The US Securities and Exchanges Commission (SEC) has written to chief financial officers at major insurance companies and banks asking how they classify their repurchase or repo-transactions.
The letter comes two weeks after Anton Valukas, appointed by the New York bankruptcy court, released his lengthy report into the Lehman Brothers collapse, highlighting the bank’s accounting treatment of repo-transactions. The bank was accused of keeping $120bn (£79.6bn) in bad assets off its balance sheet by classifying repo-transactions as sales.
Repo-transactions are short-term finance arrangements which involve the transfer of assets in exchange for cash. Lehman Brothers transferred assets for about ten days during sensitive reporting periods as a means to improve it’s balance-sheet position, according to Valukas. It would then repurchase the assets after the reporting period had ended.

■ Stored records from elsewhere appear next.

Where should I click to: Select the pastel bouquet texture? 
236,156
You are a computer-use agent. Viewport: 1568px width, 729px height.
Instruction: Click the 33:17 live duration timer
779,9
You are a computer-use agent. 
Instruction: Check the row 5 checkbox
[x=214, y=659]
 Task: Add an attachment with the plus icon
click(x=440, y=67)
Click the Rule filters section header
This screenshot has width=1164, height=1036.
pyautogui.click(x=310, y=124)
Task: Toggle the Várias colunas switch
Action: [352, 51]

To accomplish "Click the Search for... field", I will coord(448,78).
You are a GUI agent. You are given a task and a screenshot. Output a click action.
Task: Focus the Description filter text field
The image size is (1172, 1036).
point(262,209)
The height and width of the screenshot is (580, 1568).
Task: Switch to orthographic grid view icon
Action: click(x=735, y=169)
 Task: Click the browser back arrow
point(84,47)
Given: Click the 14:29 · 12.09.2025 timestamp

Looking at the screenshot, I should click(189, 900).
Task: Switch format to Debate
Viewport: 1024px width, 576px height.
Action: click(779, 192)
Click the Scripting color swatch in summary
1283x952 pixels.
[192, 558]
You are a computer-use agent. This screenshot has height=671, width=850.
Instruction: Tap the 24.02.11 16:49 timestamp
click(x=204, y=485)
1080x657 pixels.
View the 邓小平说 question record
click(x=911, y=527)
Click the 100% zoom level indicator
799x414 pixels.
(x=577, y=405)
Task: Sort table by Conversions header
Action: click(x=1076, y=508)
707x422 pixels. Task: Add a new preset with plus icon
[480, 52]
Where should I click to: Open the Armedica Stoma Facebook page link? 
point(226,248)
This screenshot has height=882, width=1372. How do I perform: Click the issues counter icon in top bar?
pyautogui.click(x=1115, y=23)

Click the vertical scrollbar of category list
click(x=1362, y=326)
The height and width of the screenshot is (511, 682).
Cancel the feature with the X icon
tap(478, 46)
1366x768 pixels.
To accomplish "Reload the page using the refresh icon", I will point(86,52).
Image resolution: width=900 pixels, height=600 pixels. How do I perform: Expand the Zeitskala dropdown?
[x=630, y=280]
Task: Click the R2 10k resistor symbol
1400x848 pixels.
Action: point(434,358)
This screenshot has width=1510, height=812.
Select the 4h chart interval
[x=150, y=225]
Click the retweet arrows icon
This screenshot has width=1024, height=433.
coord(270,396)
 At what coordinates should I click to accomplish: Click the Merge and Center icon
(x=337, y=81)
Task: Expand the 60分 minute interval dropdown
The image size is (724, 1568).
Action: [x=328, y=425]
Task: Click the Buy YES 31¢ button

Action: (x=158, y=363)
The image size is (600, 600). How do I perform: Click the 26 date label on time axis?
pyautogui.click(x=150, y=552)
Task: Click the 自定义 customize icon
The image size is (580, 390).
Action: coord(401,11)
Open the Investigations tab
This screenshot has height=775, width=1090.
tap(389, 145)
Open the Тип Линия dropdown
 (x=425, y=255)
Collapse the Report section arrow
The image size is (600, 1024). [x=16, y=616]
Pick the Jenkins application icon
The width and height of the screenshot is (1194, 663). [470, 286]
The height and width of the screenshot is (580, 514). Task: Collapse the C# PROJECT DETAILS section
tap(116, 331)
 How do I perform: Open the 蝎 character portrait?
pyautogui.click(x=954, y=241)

Valukas report may form the basis of a class action against directors of Lehman Brothers and possibly their auditor Ernst & Young.
The SEC now wants to know how many banks use similar set-ups along and has asked for a detailed justification of their use.
It comes about a week after the UK reporting watchdog, the Financial Reporting Council, investigates whether there was a role played by accounting firm Ernst & Young’s UK arm in signing-off on the arrangements. Ernst & Young said it would co-operatre fully with any probe.